There is nothing strange about opting for your first name, almost everyone does it. But here is the really strange part: I had no curiosity about my middle name. Didn’t know if it was English, Irish, German or Hawaiian. Had no idea if it had a meaning in its land of origin or if it was a just another name screwed up at Ellis Island.
Fact is, I have never been much of a family guy. When they passed out passions, hobbies, and obsessions I missed the ones for succession, family mythology and legends. What I got was a great love for all things wild and particularly, for all wild things with feathers. I am a lover of birds, I watch birds. I hunt birds. I eat birds. I dream about them. I had homing pigeons before I had a Teddy bear. But I’ve never had any children.
Luckily, I picked up a couple older step-children in my marriage to Jill. Lucas and Jilian have viewed me as their Father for fifteen years, and although it is not quite the same as fathering your own, it is close enough that I have had some pretty good Father’s Days. In fact, I’ve benefited from a lot of the perks of fatherhood. I’ve watched a lot of basketball games. I’ve done multiplication tables thousands of times. I’ve awoken reluctant students very early on frosty mornings. I’ve given scary driving lessons. I’ve sat through graduations and laid awake worrying about slippery roads. All those experiences were gifts that are usually reserved for fathers.
I sometimes feel like a thief for stealing those experiences. I have gathered a mountain of life’s good stuff for which my claim is shaky and I can’t help thinking that the legacy that is supposed to pass from father to children is tattered at best. The balance sheet of gifts given and gifts received has been tipped in my favor for years but this spring it came off the rails. Jilian and her husband, Colton Jones, had a baby boy. He is the first newborn I have been around. I’d never made stupid faces to an infant. Never read to a child. I had never held a baby for more than a few polite seconds until just last week when I got to hold Lincoln Hosler Jones.

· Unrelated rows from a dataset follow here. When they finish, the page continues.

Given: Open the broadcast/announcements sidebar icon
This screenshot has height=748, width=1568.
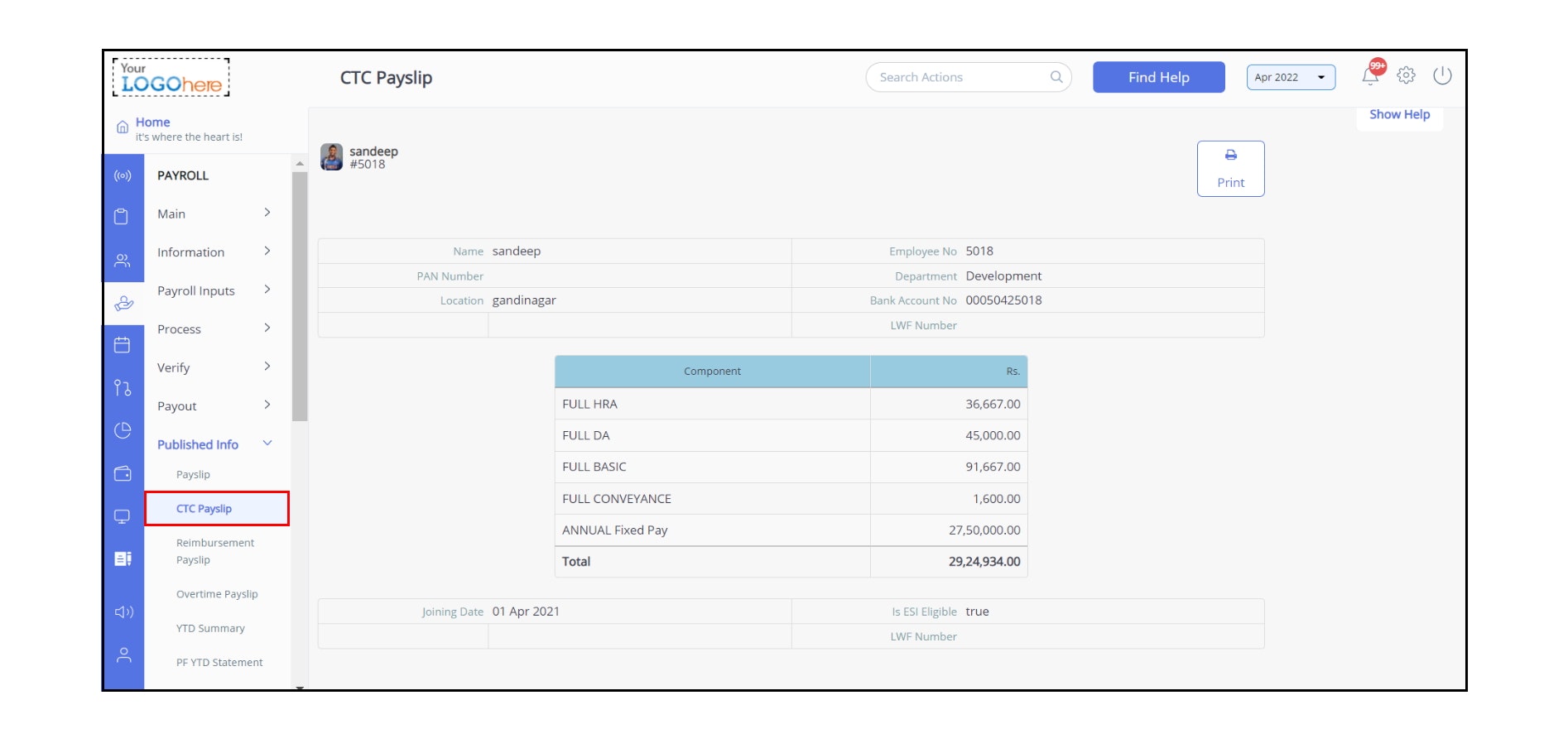Looking at the screenshot, I should tap(123, 175).
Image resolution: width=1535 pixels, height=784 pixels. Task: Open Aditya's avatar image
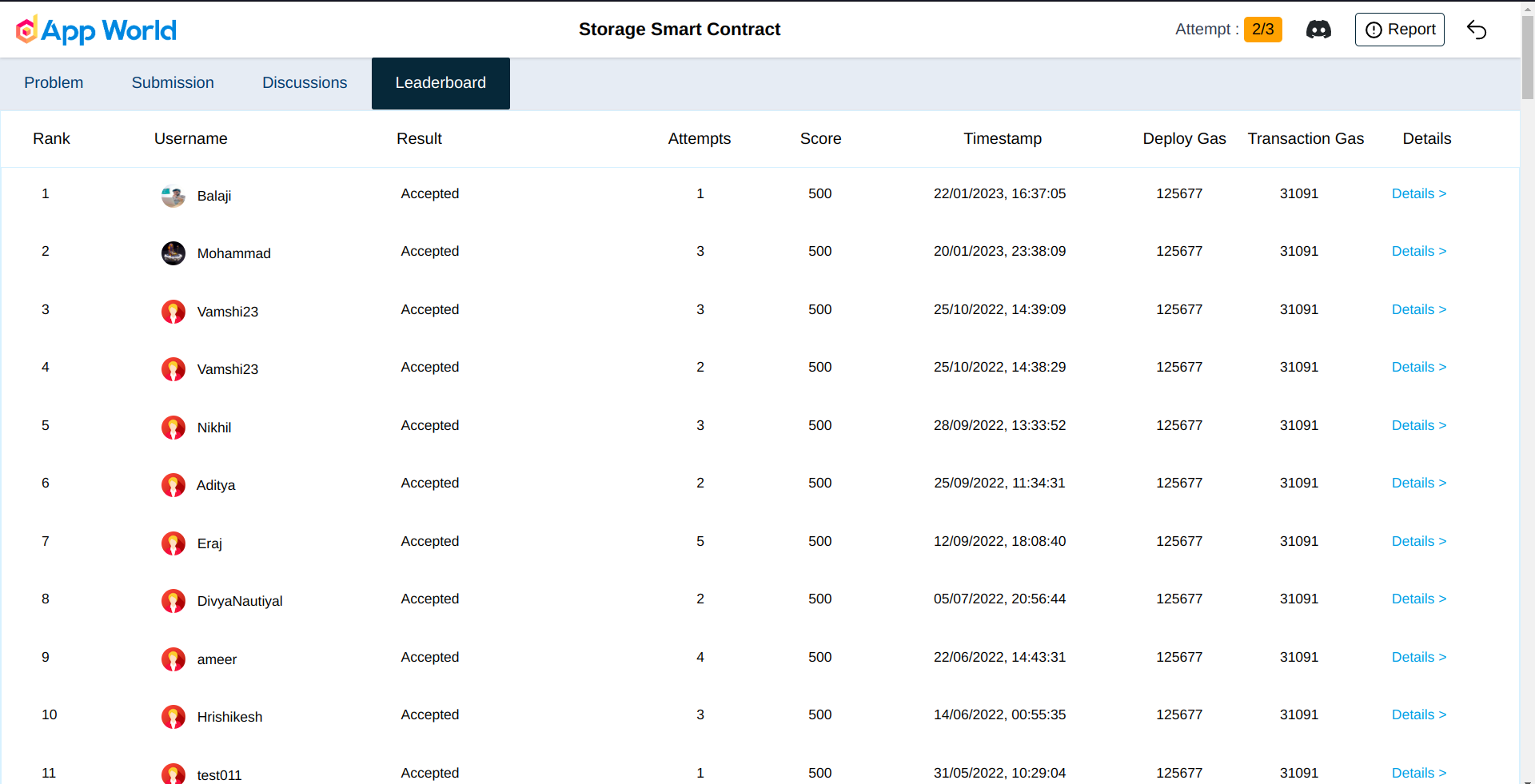click(x=173, y=485)
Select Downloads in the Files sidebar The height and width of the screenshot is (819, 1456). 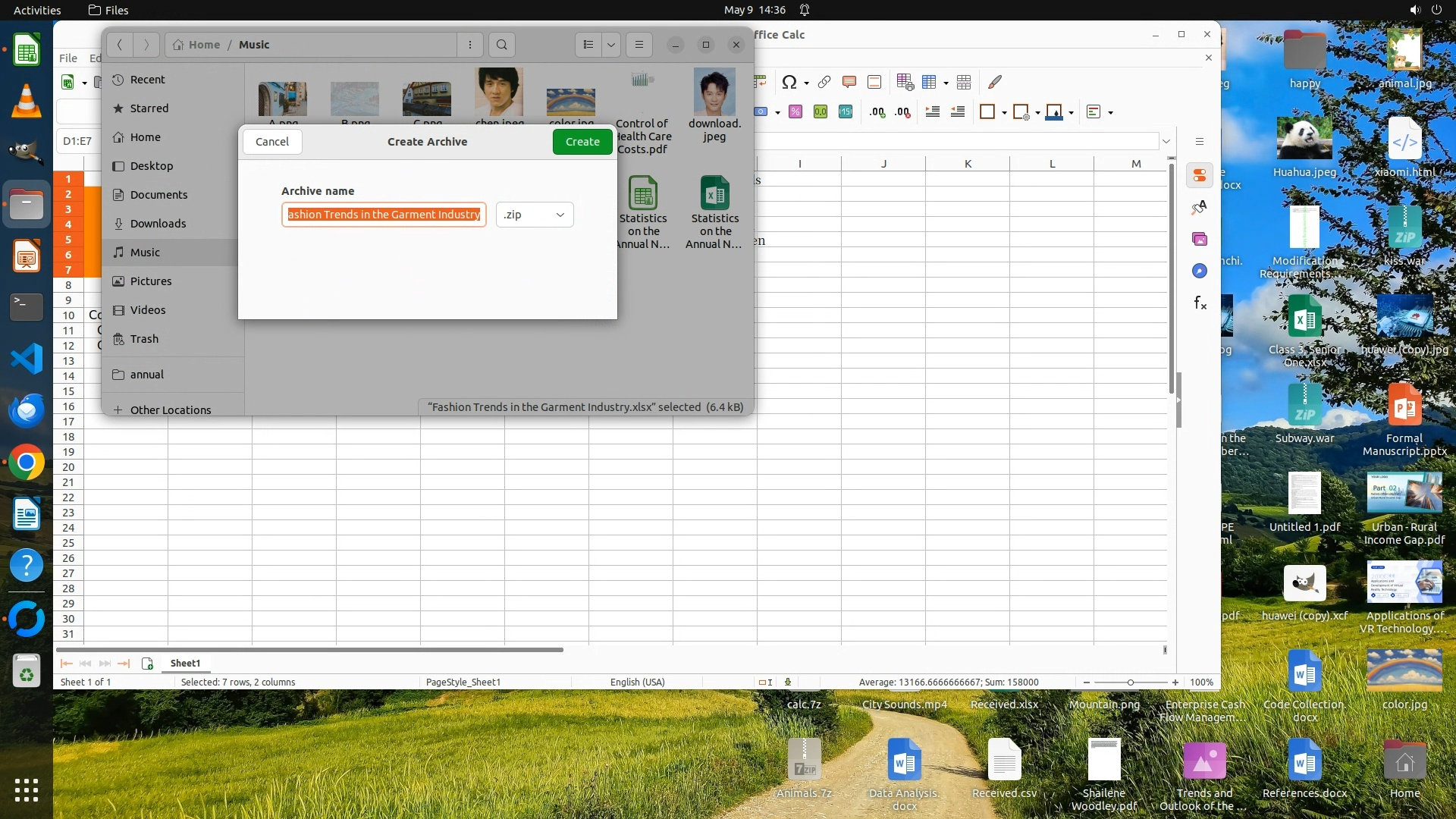coord(158,224)
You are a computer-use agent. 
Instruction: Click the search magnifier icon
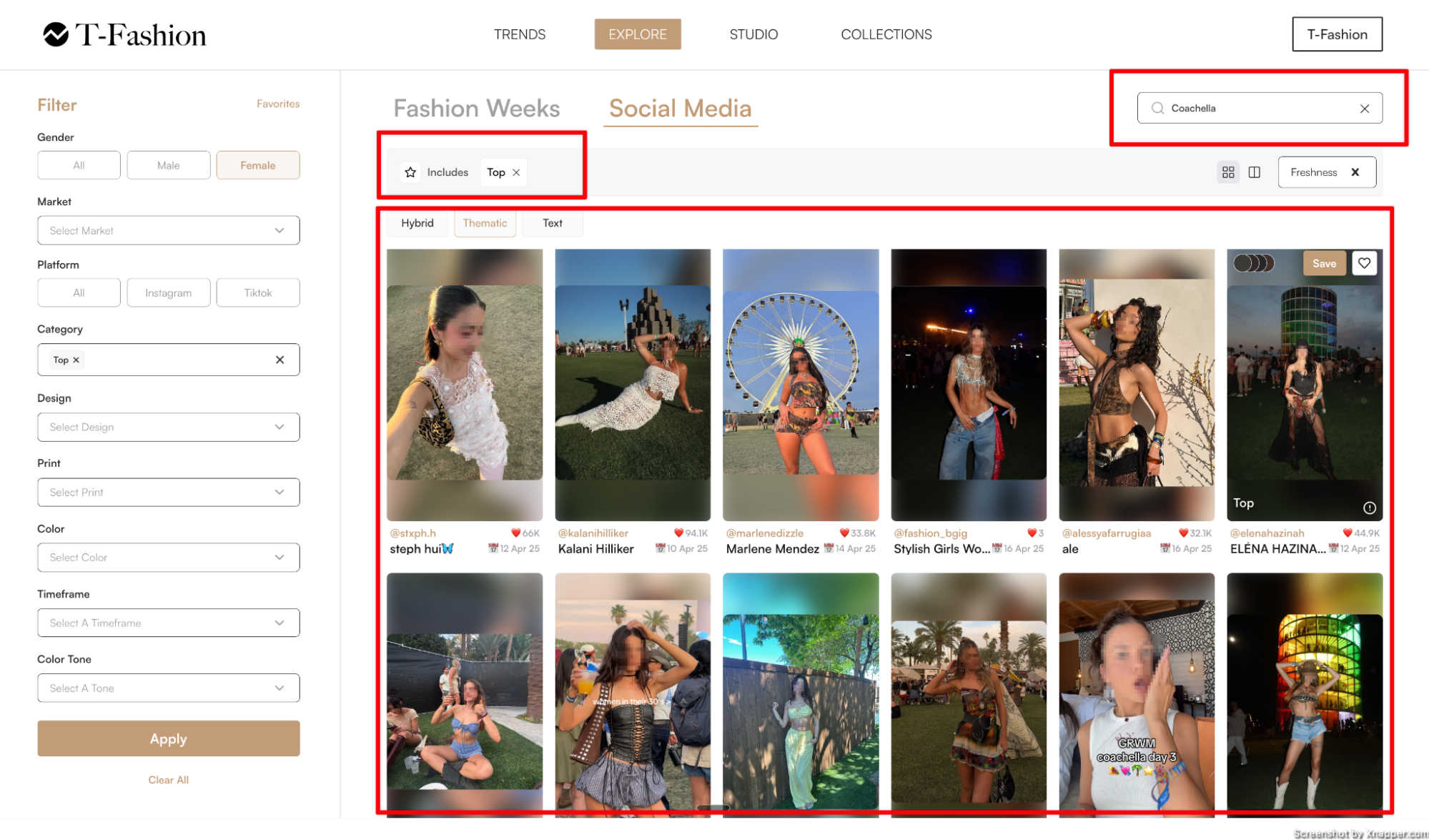coord(1157,108)
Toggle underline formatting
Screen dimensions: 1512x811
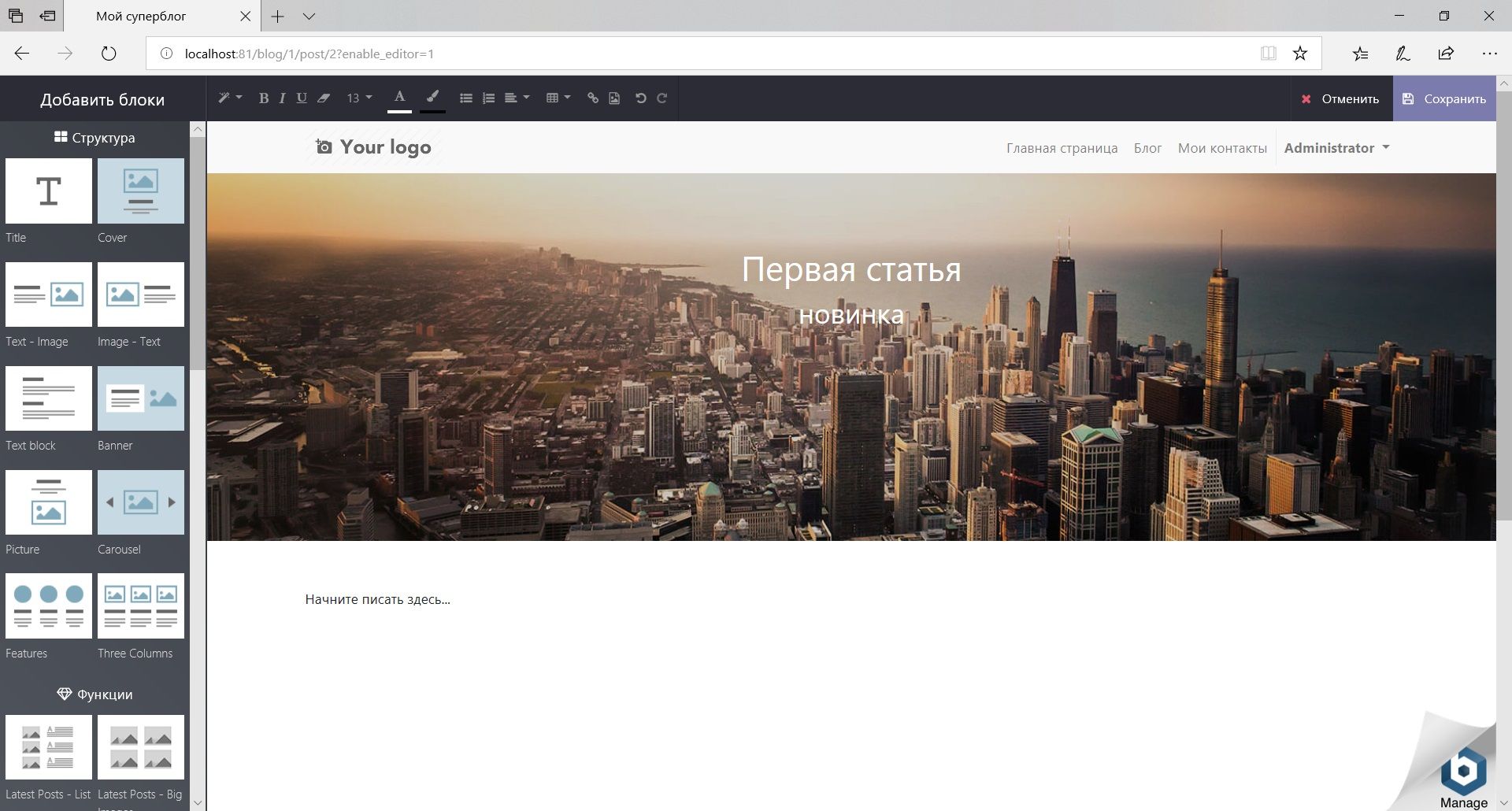302,98
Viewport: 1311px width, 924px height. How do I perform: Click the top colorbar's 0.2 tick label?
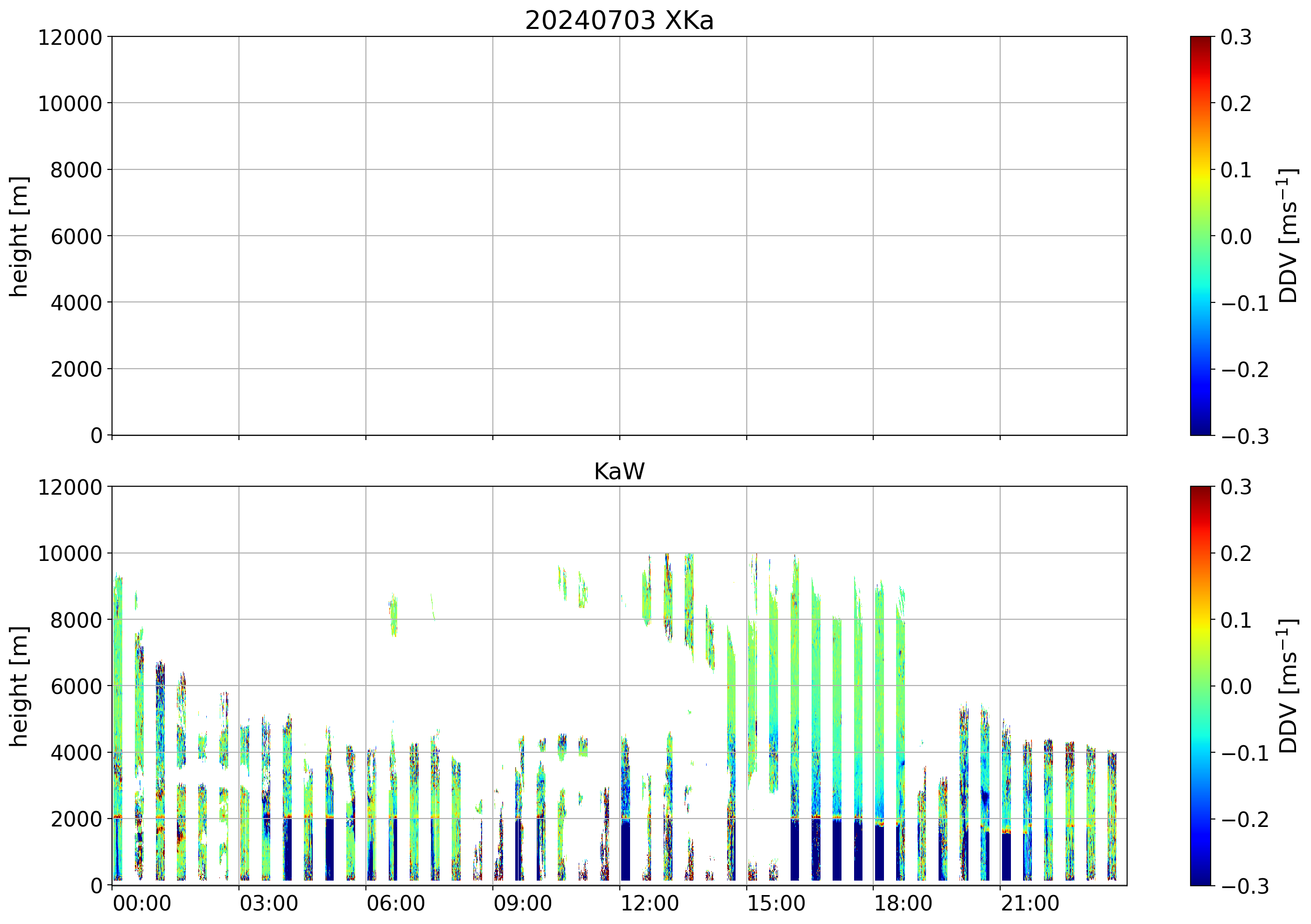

Yep, my grandson’s middle name is Hosler. That pesky name lives on, and for the first time in my life it seems important. The passing on of that name aroused my latent curiosity and two days ago I mounted a short search to find out what our middle name means - what crazy alchemy has brought it through the generations to this tiny child that I am already bonded to. Have I been a mere conduit for a name or do I have a part to play in what lies ahead? Our Hosler name seems to be an English occupational name, a variant of the name Osler. It is the name for a person who loves and hunts wild fowl. Birds! It is a legacy that I am qualified to give and I have already begun to gather children’s books about all things avian. I will read each one aloud. Lincoln Hosler Jones and I will search the woody draws for flashes of color and listen in the prairies grasses for the song of larks. This Father’s Day is going to be the best Father’s Day ever.